EXERCISE BRIEF: Copy out, character for character, the lines between the one holding "Where should I" and the one holding "Instruction: Click the 10h timestamp", including both of those lines.

--- Start ROWS ---

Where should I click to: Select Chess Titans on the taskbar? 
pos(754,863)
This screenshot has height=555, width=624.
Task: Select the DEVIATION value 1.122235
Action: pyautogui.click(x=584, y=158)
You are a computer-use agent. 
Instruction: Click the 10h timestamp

--- End ROWS ---
--- Start ROWS ---

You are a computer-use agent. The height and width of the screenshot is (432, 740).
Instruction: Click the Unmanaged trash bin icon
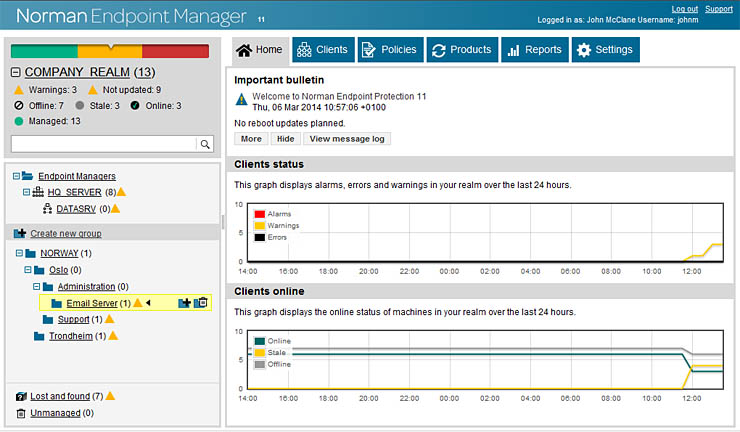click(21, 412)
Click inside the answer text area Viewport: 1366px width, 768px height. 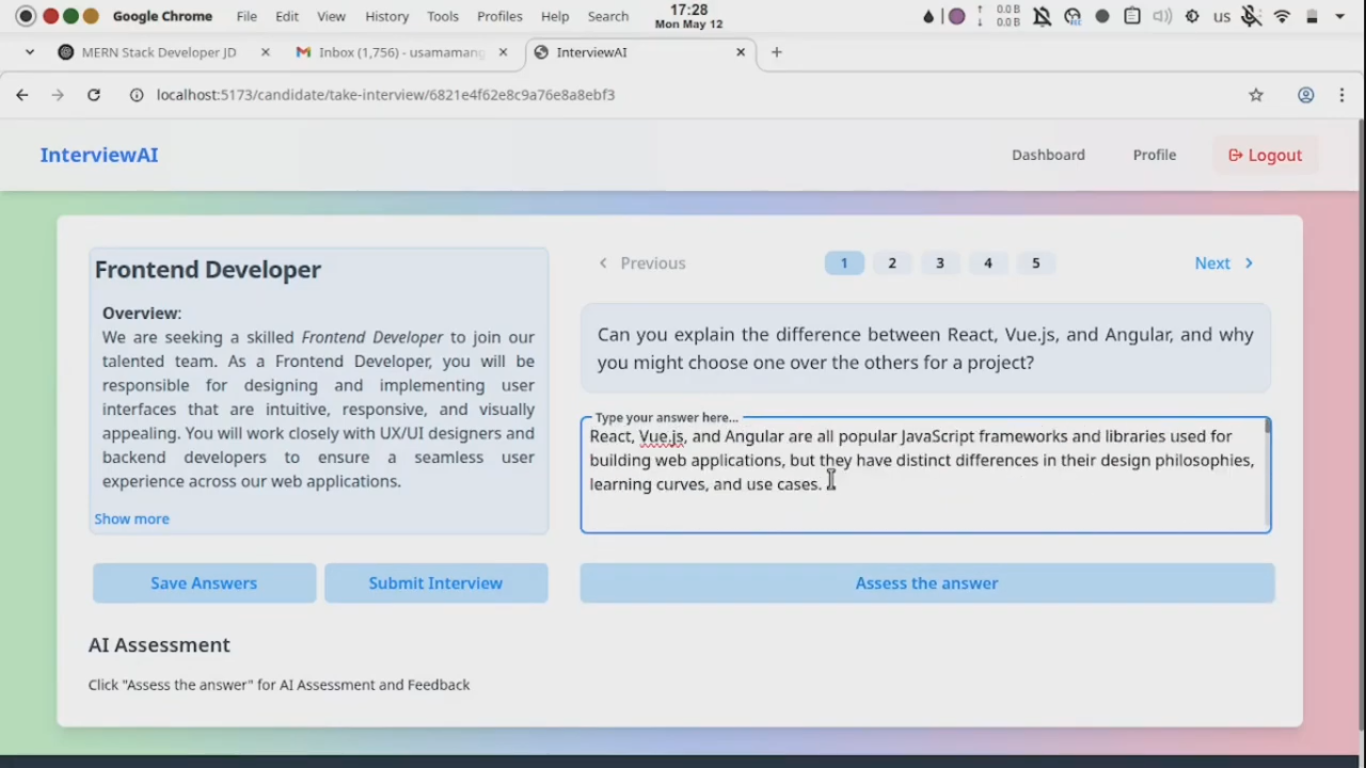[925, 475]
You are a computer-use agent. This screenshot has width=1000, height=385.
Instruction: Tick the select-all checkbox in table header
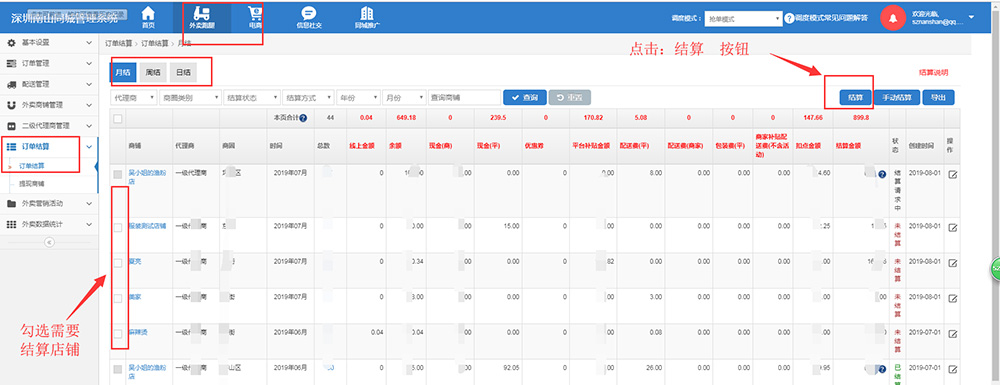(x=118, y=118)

--- End ROWS ---

PROBLEM SOLUTION:
Where should I click to: Select Chess Titans on the taskbar? 
pos(754,863)
This screenshot has height=555, width=624.
Task: Select the DEVIATION value 1.122235
Action: pyautogui.click(x=584, y=158)
You are a computer-use agent. 
Instruction: Click the 10h timestamp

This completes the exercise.